The Winnebago LeSharo of the 1980s tried to be different. When most motorhomes were large, it was small. When most motorhomes were thirsty, it got 22 mpg. It was a winning combination for some, except for the fact that the Renault Trafic van underneath couldn’t climb hills and reached a top speed of 80 mph at best. Two decades ago, someone rectified that issue by tossing out the Renault and splicing in a Ford Windstar. You read that right, someone decided a Ford Windstar was an upgrade over the dreadfully slow Renault that was there before. Even better, the build doesn’t look bad!
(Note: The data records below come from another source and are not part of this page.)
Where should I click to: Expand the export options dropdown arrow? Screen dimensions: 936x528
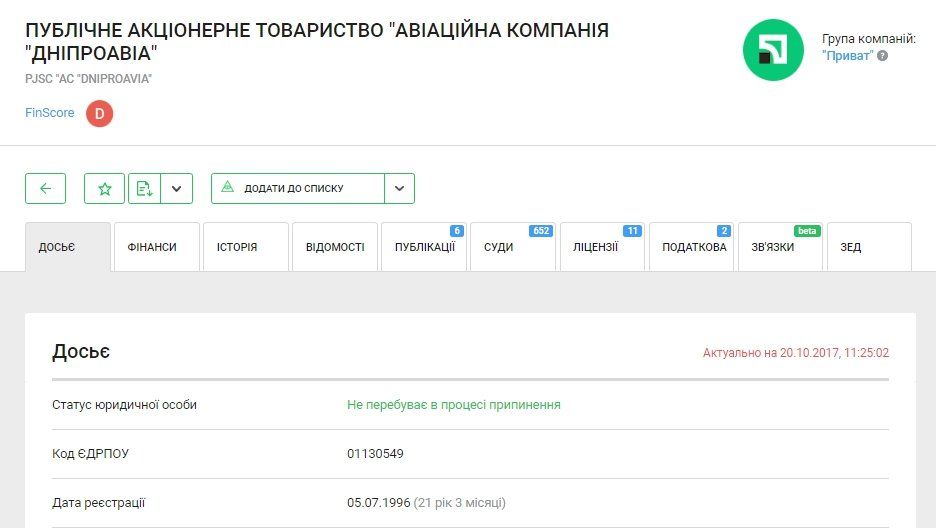point(176,188)
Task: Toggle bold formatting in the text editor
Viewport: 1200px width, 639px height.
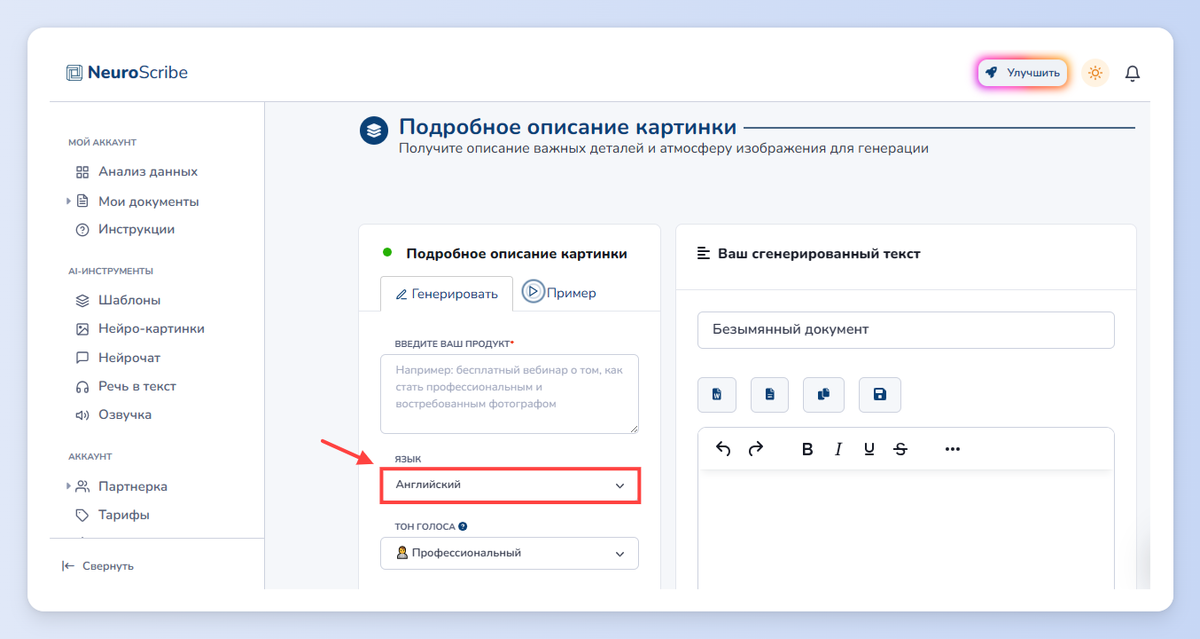Action: pos(806,449)
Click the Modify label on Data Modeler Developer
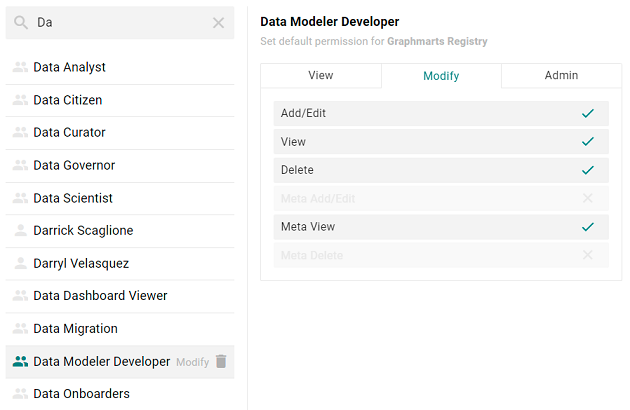This screenshot has width=630, height=410. point(192,362)

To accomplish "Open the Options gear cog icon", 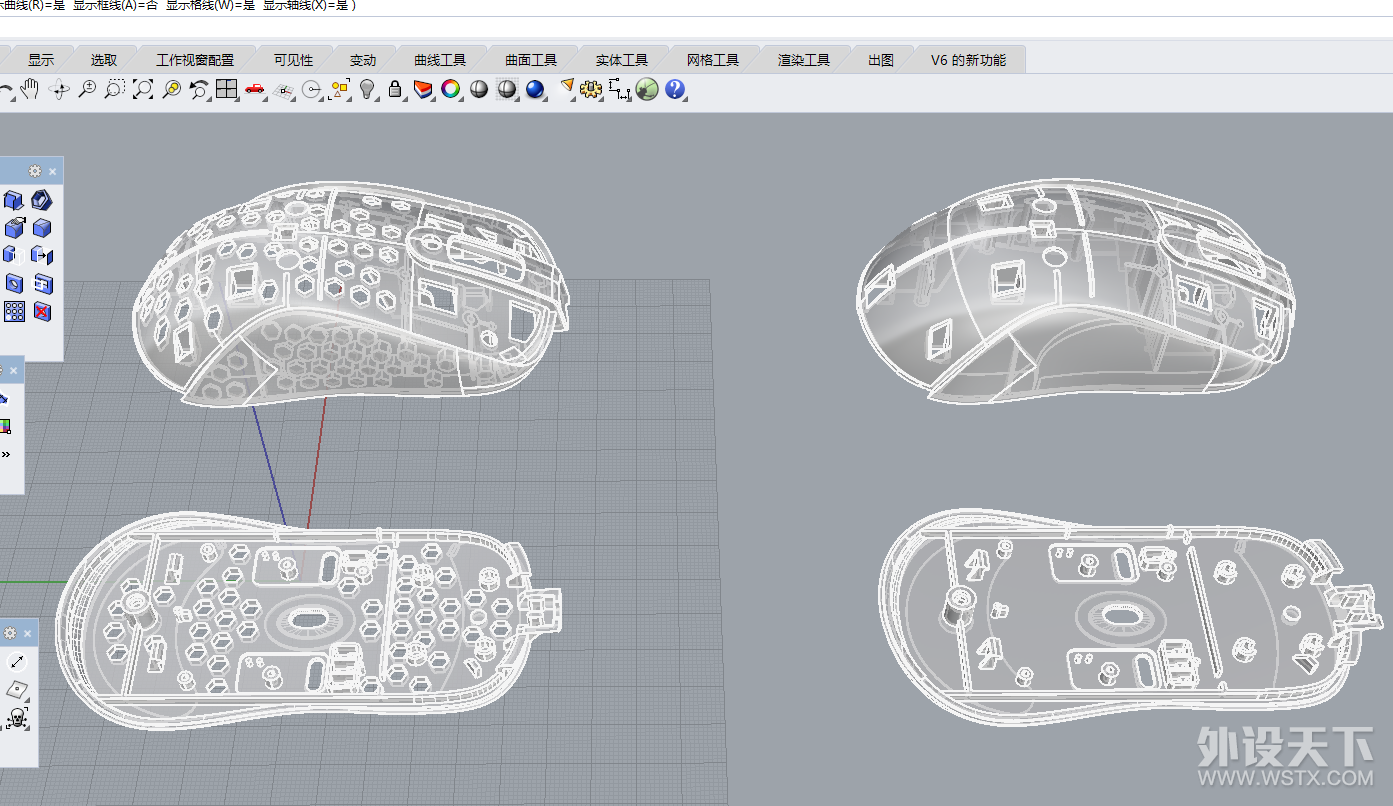I will coord(591,90).
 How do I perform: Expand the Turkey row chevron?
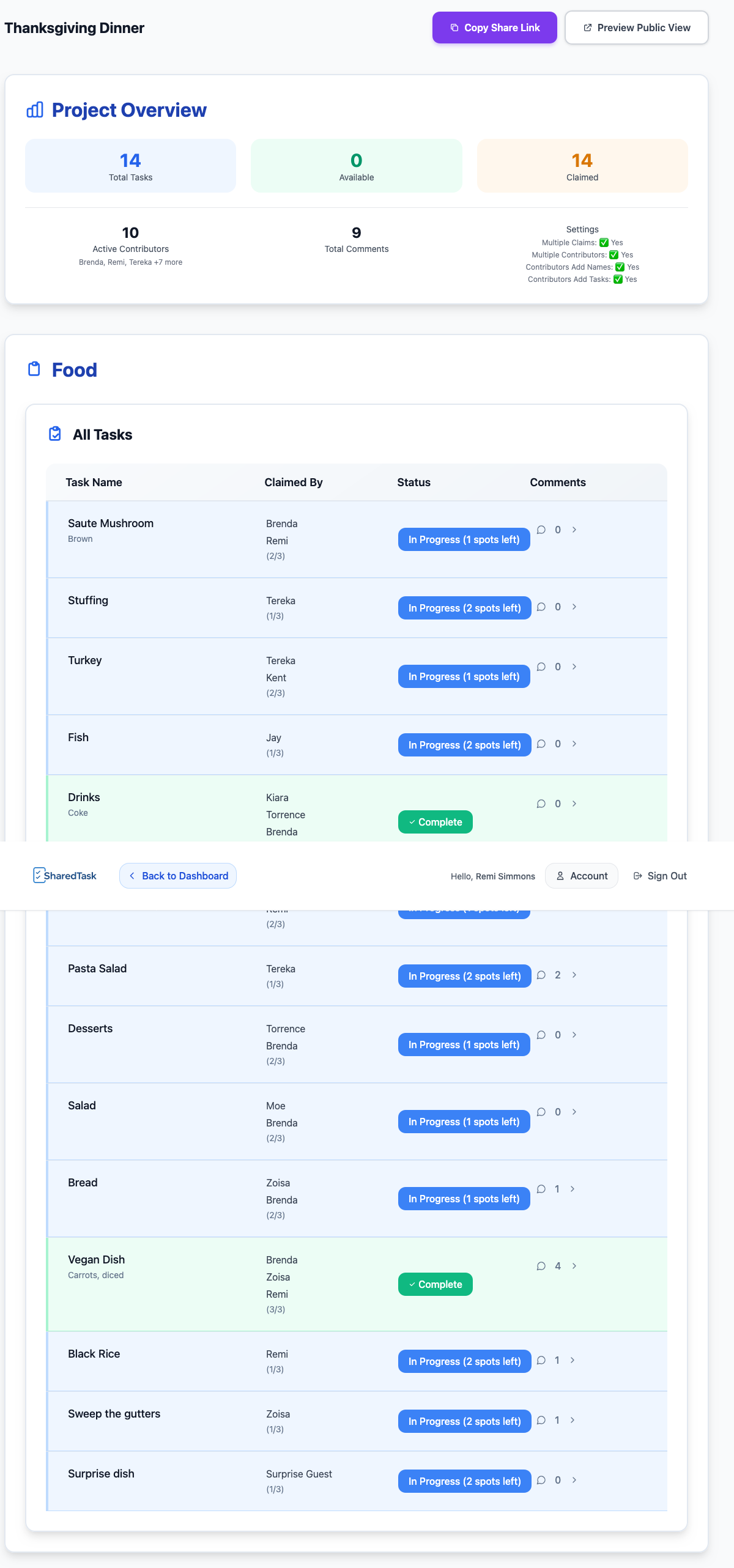(574, 667)
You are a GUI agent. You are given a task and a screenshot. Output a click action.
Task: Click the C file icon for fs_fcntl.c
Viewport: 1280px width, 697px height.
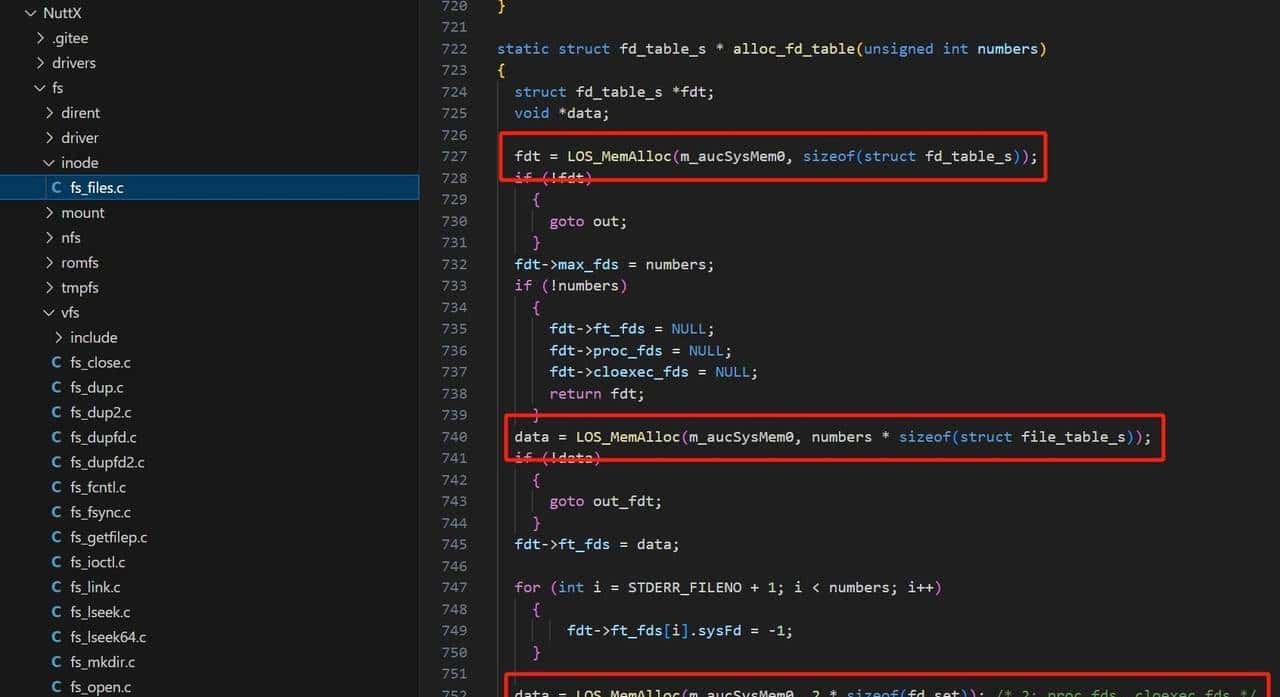[56, 488]
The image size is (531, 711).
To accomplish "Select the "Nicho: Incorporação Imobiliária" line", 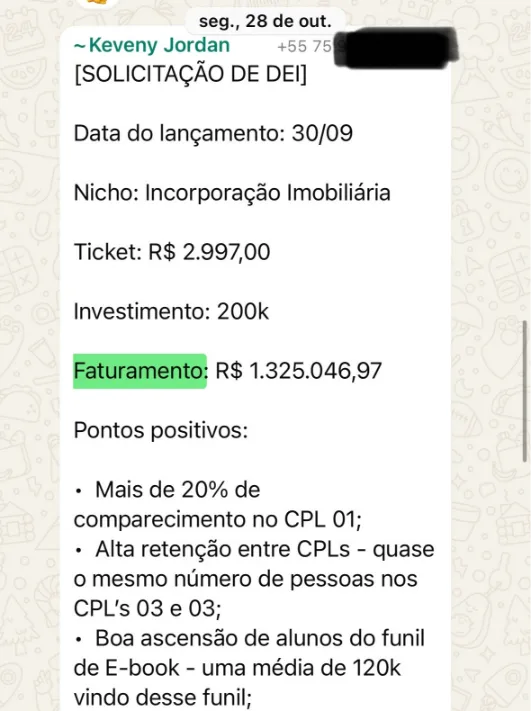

While this camper looks plenty weird, it is but one way someone has modified a LeSharo. There are entire Facebook groups dedicated to removing the Renault from the Winnebago and replacing it with something else. Apparently, there have been LeSharos perched on Ford F-Series pickup chassis, there’s a LeSharo with a Buick 3800 V6 engine swap, and more. Conversions at the extreme end of the spectrum involve removing the base Renault Trafic entirely for different running gear. At least one LeSharo was converted into a travel trailer!
Here’s one that became a Ford Econoline, and another with a 350 SBC and 4-wheel drive with locking Dana axles.
That 4×4 camper is a fantastic remix of the concept of the LeSharo. It’s still a small and aerodynamic camper, but now it has reliable running gear and can climb a mountain to boot.
Then you’re left with this LeSharo Windstar that I found on Facebook. It isn’t a LeSharo that’s become a 4×4 or a LeSharo with stout Buick power. Instead, someone placed a Ford Windstar where the Renault used to be. I bet it’s still an improvement.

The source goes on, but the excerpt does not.